Ruifu Zhang

Baseline correction of vibration acceleration signals with inconsistent initial velocity and displacement

This study improves upon the traditional polynomial detrending method in order to correct the vibration acceleration signals with inconsistent initial velocity and displacement more rationally and efficiently. When numerical integration of recorded acceleration signals using assumed initial velocity and displacement values (which are generally inconsistent with real values) is performed, baseline shift or drift phenomenon can arise in velocity and displacement curves obtained. Baseline correction must be performed if an inconsistent acceleration signal is to be used in dynamic analyses. Polynomial detrending is generally used to remove unreasonable trends in time series, but the consistency among acceleration, velocity, and displacement has not received sufficient attention. The traditional polynomial detrending method is improved by purposefully removing the shifted trends in velocity and displacement. Two inconsistent vibration signals are selected to be corrected using both the traditional method and the improved method. It was found that the traditional method does not give a satisfactory correction result, but the improved method can correct the signal to be consistent. The improved detrending method is effective in making vibration signals have consistent acceleration, velocity, and displacement.

Target-based algorithm for baseline correction of inconsistent vibration signals

A target-based baseline correction algorithm that can directly assign acceleration/velocity/displacement values equal or close to preset target values is proposed in this study for correcting vibration acceleration signals with inconsistent initial velocities and displacements.

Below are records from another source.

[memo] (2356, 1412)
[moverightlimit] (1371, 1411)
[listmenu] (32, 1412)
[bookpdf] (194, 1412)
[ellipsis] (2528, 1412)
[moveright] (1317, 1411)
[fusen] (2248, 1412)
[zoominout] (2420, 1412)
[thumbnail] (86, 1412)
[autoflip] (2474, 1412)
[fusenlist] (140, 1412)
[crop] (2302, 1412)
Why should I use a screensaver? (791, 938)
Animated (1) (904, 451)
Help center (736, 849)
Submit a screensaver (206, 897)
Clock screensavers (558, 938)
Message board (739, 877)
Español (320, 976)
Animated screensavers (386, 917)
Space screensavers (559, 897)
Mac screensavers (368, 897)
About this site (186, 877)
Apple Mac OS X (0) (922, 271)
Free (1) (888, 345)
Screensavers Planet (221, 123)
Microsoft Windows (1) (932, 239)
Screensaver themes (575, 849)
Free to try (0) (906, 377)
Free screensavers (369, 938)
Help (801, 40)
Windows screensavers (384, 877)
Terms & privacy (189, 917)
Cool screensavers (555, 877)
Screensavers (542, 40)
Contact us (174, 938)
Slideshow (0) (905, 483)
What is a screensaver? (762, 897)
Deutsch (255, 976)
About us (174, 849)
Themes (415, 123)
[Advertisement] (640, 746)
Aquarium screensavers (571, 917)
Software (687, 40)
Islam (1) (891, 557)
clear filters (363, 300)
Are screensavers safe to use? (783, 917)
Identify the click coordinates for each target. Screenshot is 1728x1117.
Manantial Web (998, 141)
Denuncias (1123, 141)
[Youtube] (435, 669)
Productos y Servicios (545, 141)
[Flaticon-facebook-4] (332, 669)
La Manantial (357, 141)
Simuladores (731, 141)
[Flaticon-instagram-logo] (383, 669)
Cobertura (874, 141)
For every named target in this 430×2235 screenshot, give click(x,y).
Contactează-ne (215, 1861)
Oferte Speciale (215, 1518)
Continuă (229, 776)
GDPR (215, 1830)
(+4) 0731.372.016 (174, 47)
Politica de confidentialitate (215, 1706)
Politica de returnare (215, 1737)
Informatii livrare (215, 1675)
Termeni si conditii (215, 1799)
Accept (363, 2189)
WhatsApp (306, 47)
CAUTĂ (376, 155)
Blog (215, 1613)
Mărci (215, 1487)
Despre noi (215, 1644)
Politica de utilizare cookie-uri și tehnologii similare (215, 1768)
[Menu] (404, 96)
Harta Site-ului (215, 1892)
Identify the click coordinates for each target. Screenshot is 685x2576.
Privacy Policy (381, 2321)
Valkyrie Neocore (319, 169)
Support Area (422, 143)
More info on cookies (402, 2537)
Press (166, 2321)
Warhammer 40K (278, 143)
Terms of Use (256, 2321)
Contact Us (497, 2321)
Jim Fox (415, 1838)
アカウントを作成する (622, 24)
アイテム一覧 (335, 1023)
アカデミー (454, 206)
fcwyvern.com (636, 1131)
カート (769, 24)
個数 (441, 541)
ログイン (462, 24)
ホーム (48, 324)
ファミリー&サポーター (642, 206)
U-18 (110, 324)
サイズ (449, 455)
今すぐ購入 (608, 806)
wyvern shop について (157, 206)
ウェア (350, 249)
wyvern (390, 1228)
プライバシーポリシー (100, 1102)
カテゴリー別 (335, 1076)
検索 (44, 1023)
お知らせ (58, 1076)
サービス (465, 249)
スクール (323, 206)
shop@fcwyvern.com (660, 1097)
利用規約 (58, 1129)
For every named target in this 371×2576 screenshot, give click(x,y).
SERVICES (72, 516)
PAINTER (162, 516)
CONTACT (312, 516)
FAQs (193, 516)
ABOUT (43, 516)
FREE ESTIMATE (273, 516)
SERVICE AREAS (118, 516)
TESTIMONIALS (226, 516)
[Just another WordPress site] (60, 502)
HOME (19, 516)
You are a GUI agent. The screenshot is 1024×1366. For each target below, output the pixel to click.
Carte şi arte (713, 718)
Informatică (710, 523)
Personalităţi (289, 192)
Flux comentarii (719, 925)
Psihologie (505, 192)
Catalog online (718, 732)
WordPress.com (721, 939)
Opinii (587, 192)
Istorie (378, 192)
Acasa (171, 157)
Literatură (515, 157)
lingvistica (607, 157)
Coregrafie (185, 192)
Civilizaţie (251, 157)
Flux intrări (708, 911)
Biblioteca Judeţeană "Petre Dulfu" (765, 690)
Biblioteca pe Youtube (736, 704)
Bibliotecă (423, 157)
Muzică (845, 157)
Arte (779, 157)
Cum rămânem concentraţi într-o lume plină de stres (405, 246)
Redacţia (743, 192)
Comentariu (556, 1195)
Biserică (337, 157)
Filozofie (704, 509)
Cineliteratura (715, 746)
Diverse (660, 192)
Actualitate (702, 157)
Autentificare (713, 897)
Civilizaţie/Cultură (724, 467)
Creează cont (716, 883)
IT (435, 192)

Baseline shift or drift phenomena can arise for velocity and displacement values obtained by numerical integration of recorded acceleration signals using assumed initial values that are inconsistent with reality. Two indicators, the drift ratio and amplitude ratio, are also proposed to identify the degree of baseline drift and to evaluate the results of baseline correction. The traditional polynomial detrending algorithm has typically been used to remove unreasonable trends in time series, but insufficient attention has been paid to consistency between acceleration, velocity, and displacement, which is explicitly considered in the proposed algorithm. The target-based algorithm has two implementation schemes, that is, a precise scheme and a detrending scheme, which can be selected according to the degree of baseline drift. Three inconsistent vibration signals are considered to verify the validity of the proposed algorithm. The baseline shift or drift trends can be removed effectively using the proposed target-based algorithm with the drift ratio and amplitude ratio reduced to satisfactory ranges whereas the traditional method fails to correct these signals.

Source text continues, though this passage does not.